PQSDC: a parallel lossless compressor for quality scores data via sequences partition and run-length prediction mapping
- PMID: 38759114
- PMCID: PMC11139522
- DOI: 10.1093/bioinformatics/btae323
PQSDC: a parallel lossless compressor for quality scores data via sequences partition and run-length prediction mapping
Abstract
Motivation: The quality scores data (QSD) account for 70% in compressed FastQ files obtained from the short and long reads sequencing technologies. Designing effective compressors for QSD that counterbalance compression ratio, time cost, and memory consumption is essential in scenarios such as large-scale genomics data sharing and long-term data backup. This study presents a novel parallel lossless QSD-dedicated compression algorithm named PQSDC, which fulfills the above requirements well. PQSDC is based on two core components: a parallel sequences-partition model designed to reduce peak memory consumption and time cost during compression and decompression processes, as well as a parallel four-level run-length prediction mapping model to enhance compression ratio. Besides, the PQSDC algorithm is also designed to be highly concurrent using multicore CPU clusters.

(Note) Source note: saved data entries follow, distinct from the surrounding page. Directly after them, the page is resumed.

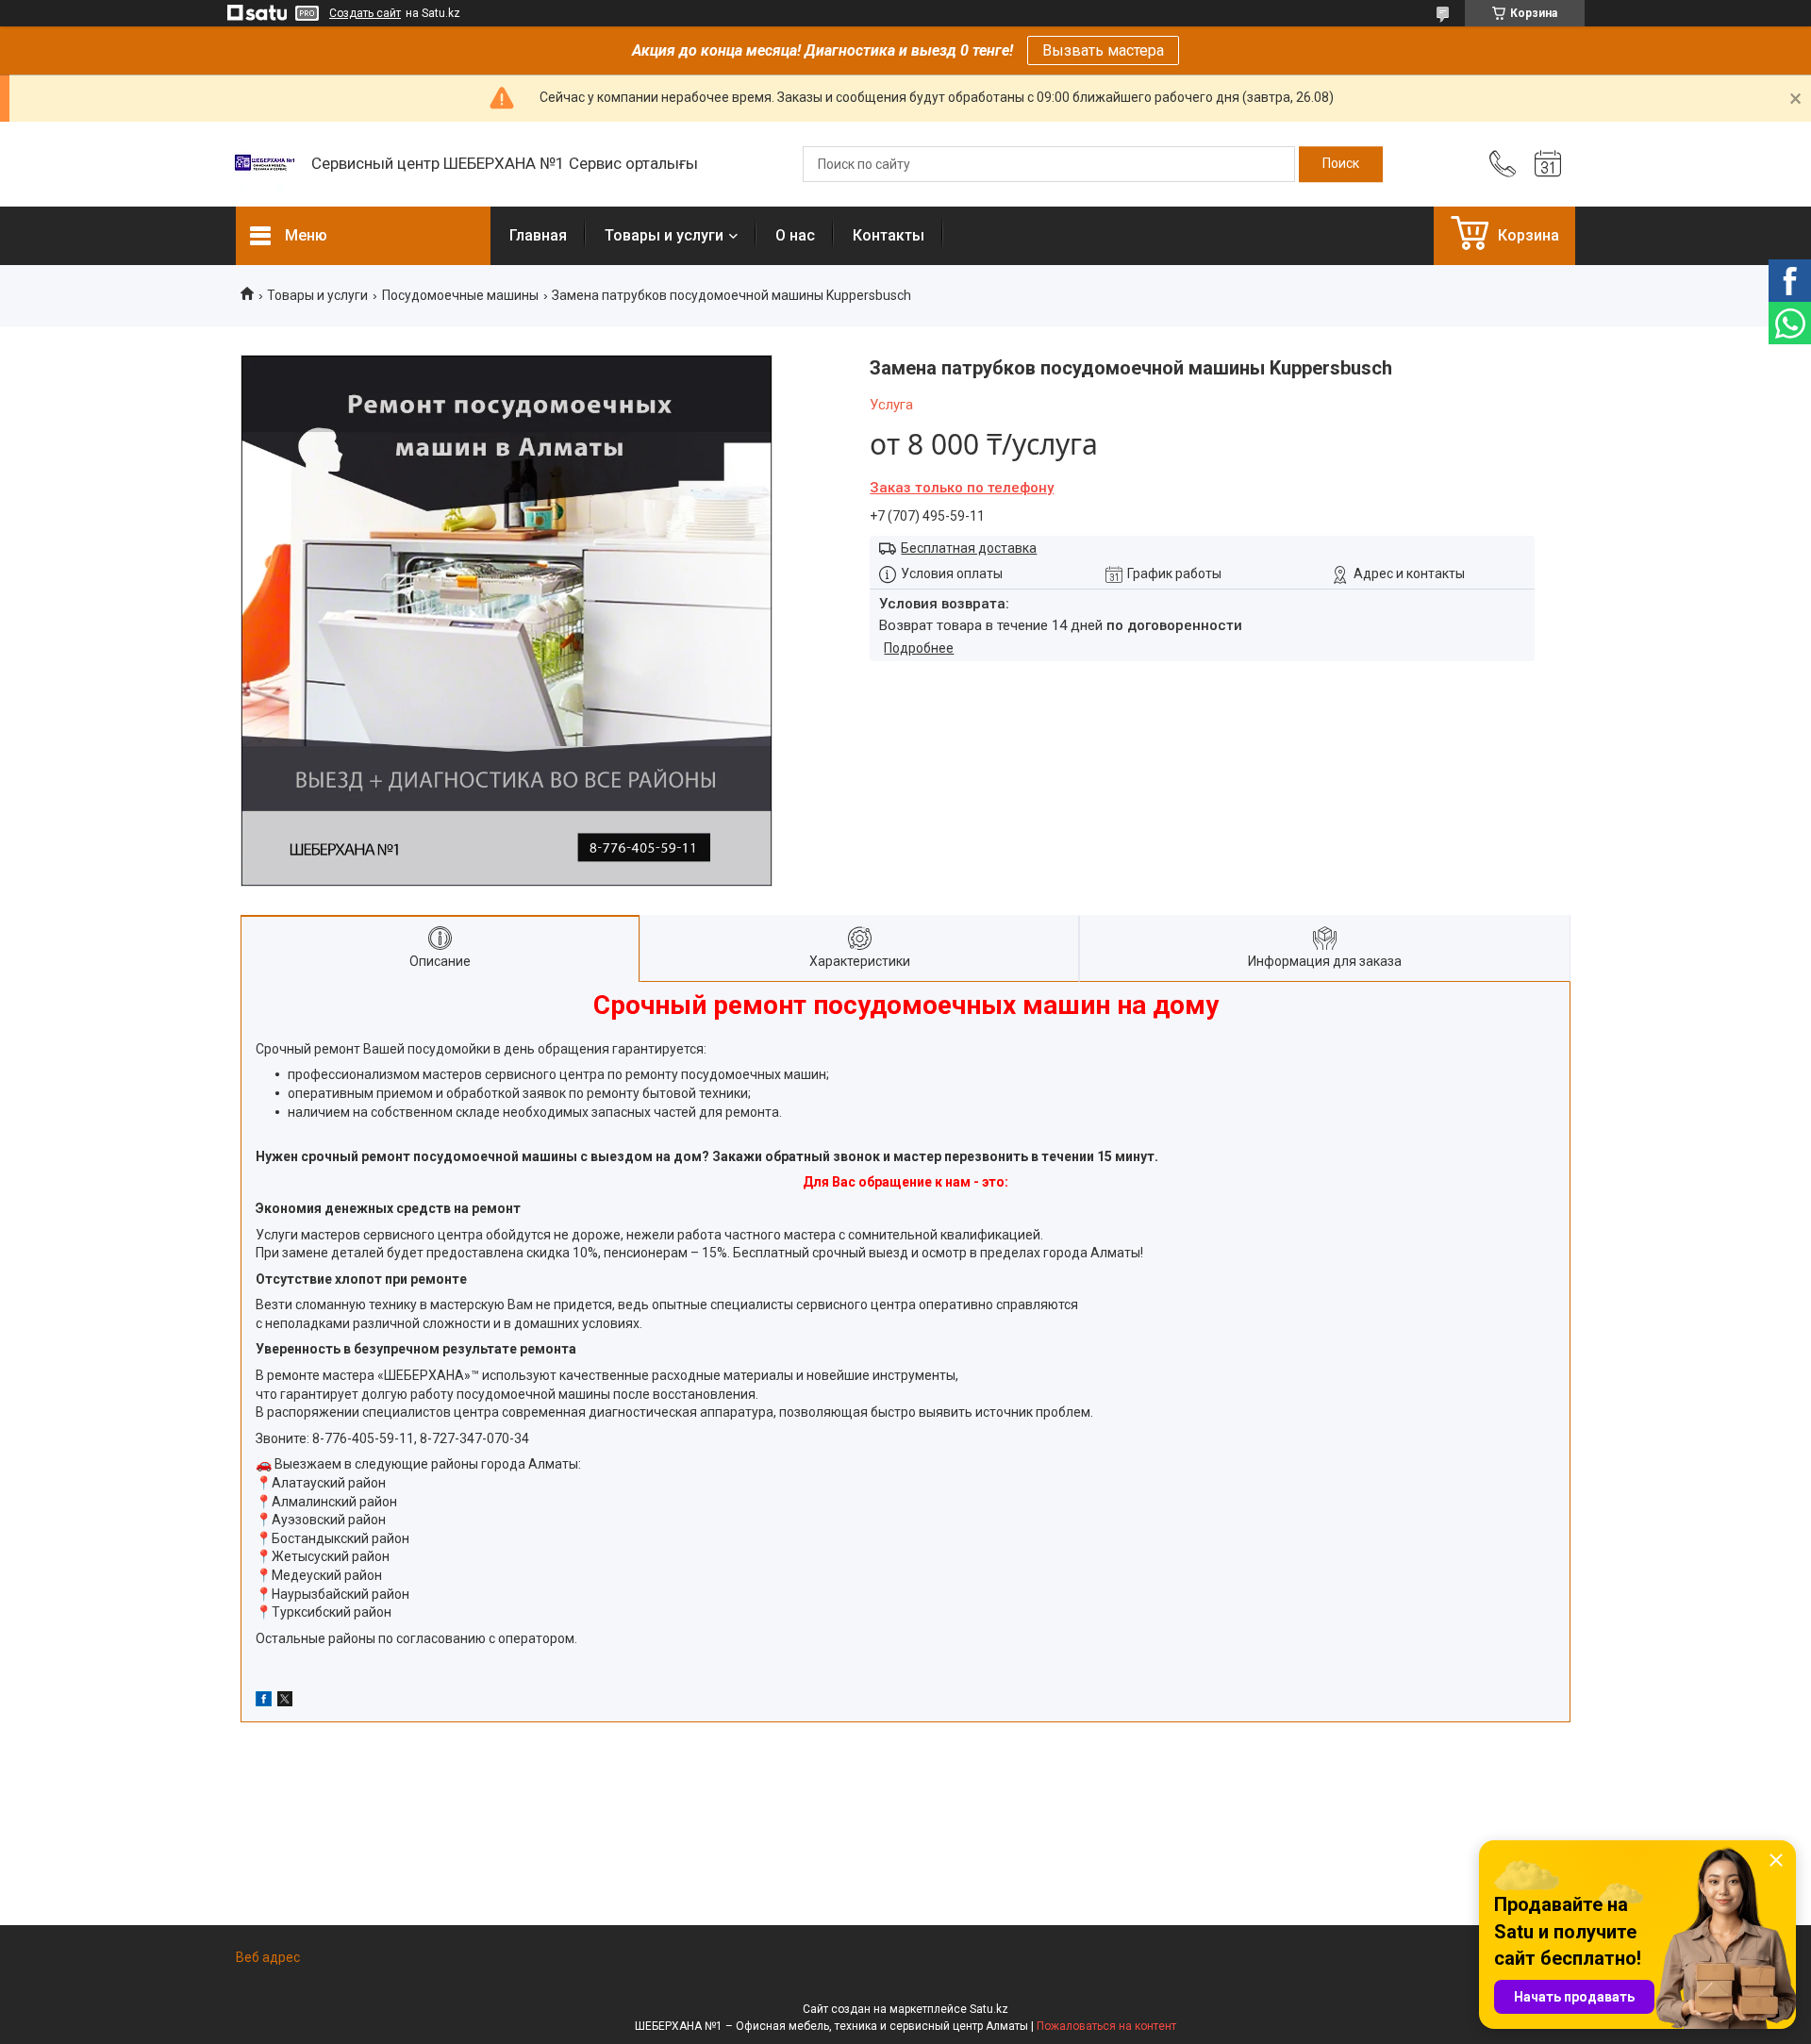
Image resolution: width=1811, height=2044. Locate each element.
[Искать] (1341, 164)
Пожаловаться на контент (1106, 2026)
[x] (284, 1701)
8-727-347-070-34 (474, 1438)
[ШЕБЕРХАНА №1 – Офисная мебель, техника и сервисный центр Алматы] (264, 164)
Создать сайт (365, 13)
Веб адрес (268, 1957)
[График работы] (1548, 164)
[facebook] (264, 1701)
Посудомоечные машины (460, 295)
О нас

Results: We evaluate PQSDC and four state-of-the-art compression algorithms on 27 real-world datasets, including 61.857 billion QSD characters and 632.908 million QSD sequences. (1) For short reads, compared to baselines, the maximum improvement of PQSDC reaches 7.06% in average compression ratio, and 8.01% in weighted average compression ratio. During compression and decompression, the maximum total time savings of PQSDC are 79.96% and 84.56%, respectively; the maximum average memory savings are 68.34% and 77.63%, respectively. (2) For long reads, the maximum improvement of PQSDC reaches 12.51% and 13.42% in average and weighted average compression ratio, respectively. The maximum total time savings during compression and decompression are 53.51% and 72.53%, respectively; the maximum average memory savings are 19.44% and 17.42%, respectively. (3) Furthermore, PQSDC ranks second in compression robustness among the tested algorithms, indicating that it is less affected by the probability distribution of the QSD collections. Overall, our work provides a promising solution for QSD parallel compression, which balances storage cost, time consumption, and memory occupation primely.
Availability and implementation: The proposed PQSDC compressor can be downloaded from https://github.com/fahaihi/PQSDC.
© The Author(s) 2024. Published by Oxford University Press.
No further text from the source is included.